Saturday, October 6, 2018
What's in an acronym? Paige Godfrey, Slooh's research director, gave us an overview of the services offered by this online observatory. As of today, Slooh provides access to six telescopes. The majority, 5, are located in the Canary Islands. These include their largest instrument with an aperture of 0.5 meters (20 inch). Another telescope in Chile gives access to the many interesting objects located in the southern sky, and a solar scope equipped with a narrow band H-alpha filter allows observations of the solar chromosphere. By locating their observatories under some of the darkest skies, they facilitate access to high quality observations to individuals who would live in areas that suffer from light pollution (all cities).
Individuals can access the data obtained by the cameras attached to Slooh's telescopes. Paige showed some examples of work done by members of their community, from processed images, mosaics and gifs, to discoveries of new comets. Since the processing of astronomical data can have a rather steep learning curve, they're developing materials to make it easy for anyone to get started.
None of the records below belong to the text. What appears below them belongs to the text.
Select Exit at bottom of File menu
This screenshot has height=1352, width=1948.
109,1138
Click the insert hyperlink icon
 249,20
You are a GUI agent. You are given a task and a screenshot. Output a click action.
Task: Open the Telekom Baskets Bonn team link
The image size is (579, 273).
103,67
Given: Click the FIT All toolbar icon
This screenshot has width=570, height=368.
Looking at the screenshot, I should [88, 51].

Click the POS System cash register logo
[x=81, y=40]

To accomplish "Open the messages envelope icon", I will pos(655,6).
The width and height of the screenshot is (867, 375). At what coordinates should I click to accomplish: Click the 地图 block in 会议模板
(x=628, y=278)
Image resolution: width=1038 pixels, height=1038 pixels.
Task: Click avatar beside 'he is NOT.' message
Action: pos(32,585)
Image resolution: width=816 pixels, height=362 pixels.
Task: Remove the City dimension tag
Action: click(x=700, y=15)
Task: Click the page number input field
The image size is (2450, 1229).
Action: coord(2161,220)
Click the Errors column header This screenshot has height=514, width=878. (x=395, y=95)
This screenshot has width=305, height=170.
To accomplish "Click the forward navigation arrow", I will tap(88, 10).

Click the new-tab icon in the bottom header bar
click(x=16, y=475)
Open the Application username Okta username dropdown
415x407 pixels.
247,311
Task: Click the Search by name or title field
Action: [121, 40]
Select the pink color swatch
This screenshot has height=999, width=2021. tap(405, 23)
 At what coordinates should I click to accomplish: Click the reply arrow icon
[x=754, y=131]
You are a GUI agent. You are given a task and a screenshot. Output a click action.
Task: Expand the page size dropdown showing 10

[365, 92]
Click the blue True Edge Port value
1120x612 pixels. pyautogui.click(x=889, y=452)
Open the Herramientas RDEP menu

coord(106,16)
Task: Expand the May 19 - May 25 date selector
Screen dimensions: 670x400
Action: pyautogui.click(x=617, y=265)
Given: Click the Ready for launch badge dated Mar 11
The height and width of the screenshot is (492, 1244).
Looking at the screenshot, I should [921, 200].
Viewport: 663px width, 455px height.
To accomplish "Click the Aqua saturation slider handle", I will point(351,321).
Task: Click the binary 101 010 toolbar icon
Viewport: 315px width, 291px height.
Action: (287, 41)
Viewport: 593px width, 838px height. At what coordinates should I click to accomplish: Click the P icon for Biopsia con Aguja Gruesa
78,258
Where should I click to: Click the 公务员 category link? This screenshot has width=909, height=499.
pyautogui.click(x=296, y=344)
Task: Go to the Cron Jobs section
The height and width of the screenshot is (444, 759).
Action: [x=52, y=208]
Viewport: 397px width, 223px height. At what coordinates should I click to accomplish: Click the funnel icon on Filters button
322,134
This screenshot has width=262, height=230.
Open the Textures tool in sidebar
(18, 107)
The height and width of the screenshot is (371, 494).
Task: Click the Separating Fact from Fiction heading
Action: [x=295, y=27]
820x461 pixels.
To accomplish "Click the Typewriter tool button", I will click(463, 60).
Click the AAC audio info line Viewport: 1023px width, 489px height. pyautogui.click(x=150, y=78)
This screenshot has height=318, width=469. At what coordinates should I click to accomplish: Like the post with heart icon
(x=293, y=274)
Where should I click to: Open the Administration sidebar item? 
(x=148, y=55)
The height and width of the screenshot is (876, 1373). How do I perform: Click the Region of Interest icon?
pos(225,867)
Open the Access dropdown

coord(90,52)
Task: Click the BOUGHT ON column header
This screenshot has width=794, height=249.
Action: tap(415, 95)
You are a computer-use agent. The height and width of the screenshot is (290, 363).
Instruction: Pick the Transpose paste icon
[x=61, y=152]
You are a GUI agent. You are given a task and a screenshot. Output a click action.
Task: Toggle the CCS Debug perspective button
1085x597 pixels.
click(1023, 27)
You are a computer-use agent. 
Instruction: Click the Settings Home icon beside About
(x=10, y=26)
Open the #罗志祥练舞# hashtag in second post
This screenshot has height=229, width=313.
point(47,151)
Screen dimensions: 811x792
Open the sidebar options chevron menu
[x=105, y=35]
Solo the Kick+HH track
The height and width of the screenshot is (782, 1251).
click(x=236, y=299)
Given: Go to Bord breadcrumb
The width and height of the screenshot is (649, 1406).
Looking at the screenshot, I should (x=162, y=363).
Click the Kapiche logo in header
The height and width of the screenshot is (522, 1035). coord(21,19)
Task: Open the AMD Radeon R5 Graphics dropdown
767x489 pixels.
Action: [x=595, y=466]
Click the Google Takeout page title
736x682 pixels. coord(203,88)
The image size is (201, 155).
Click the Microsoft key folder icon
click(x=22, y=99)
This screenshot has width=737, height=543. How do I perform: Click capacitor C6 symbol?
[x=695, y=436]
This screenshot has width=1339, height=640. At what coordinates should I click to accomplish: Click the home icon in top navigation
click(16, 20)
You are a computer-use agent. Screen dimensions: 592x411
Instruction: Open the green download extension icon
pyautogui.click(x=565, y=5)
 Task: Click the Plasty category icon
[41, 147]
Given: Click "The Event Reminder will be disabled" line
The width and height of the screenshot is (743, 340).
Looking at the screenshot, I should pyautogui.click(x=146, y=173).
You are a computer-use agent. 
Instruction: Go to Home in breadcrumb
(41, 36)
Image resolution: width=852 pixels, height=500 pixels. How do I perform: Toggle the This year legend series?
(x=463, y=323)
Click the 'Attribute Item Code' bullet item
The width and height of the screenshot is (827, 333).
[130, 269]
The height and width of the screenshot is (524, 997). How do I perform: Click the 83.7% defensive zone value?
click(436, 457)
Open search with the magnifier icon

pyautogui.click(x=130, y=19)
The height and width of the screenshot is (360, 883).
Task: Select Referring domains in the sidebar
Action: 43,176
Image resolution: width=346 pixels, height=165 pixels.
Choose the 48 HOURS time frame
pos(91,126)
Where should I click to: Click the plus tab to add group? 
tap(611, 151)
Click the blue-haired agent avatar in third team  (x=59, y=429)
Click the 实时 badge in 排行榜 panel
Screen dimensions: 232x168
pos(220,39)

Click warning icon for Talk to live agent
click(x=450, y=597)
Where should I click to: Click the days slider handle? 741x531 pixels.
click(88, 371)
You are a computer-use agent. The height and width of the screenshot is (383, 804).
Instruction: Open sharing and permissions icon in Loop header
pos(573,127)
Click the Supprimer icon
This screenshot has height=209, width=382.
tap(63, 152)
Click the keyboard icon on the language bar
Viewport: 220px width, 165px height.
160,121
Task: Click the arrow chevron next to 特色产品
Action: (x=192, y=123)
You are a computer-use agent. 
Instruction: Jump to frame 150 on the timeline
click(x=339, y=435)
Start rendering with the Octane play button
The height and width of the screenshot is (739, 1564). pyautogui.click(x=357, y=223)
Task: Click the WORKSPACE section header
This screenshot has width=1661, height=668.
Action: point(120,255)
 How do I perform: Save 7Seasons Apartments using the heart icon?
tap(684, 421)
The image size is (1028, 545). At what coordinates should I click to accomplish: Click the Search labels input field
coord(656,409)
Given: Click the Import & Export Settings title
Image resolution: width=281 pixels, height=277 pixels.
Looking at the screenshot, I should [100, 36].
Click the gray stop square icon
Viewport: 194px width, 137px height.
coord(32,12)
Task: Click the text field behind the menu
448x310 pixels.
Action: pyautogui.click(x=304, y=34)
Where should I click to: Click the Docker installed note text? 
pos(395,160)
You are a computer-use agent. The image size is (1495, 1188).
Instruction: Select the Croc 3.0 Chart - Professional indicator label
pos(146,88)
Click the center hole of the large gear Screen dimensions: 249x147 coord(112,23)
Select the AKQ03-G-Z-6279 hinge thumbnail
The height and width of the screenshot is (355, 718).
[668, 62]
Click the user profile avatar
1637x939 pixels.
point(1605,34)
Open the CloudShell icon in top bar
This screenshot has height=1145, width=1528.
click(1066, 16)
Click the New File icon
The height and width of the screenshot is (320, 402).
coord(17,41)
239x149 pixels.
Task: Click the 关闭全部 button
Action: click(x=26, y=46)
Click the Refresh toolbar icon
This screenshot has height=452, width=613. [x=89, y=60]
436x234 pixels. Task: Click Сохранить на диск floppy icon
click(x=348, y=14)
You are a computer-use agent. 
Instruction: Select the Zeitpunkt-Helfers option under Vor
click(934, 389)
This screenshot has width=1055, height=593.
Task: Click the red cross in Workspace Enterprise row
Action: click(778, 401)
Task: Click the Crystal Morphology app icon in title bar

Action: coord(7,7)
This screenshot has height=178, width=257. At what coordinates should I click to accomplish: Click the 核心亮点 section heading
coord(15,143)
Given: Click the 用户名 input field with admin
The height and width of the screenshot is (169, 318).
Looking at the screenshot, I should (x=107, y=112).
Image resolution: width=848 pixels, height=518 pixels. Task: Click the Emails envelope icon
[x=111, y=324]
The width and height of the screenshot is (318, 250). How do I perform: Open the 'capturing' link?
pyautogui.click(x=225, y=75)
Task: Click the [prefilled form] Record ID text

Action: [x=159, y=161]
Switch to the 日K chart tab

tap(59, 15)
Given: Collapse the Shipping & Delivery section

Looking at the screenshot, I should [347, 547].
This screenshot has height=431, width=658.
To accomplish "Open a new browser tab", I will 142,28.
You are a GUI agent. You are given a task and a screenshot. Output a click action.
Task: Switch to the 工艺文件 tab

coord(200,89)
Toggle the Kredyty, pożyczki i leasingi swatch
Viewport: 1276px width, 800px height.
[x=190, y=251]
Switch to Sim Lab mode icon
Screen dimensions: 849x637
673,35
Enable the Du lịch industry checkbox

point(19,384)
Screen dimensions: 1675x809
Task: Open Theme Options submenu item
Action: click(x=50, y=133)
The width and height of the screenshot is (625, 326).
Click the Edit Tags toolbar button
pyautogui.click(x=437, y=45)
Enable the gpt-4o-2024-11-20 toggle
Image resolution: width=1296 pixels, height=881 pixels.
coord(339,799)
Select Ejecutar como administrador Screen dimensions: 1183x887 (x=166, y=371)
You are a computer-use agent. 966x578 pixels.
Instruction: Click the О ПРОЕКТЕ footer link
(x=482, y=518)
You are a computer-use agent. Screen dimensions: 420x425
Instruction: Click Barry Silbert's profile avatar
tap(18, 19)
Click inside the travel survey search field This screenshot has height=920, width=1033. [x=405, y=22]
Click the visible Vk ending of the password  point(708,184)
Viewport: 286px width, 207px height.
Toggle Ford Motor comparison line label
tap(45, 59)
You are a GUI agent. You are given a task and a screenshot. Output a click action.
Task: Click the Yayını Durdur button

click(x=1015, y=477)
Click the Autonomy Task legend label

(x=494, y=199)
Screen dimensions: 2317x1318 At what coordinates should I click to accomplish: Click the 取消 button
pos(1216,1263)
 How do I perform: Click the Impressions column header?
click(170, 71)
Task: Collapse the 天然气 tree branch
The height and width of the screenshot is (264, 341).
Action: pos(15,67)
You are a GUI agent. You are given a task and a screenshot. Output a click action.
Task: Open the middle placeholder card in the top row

Paige explained how these resources allow schools to incorporate observational astronomy into their curriculum, and they're launching a specific program, AstroLab, with the support of the National Science Foundation.
As an illustrative example of how Astronomy can help answer some of the most fundamental questions we've asked ourselves through history, Paige introduced the use of Drake's equation, a way to quantify the number of communicating civilizations in a given volume, and applied it to the set of stars visible in a typical image taken with one of Slooh's telescopes. Turns out vulcanians may be out there for real!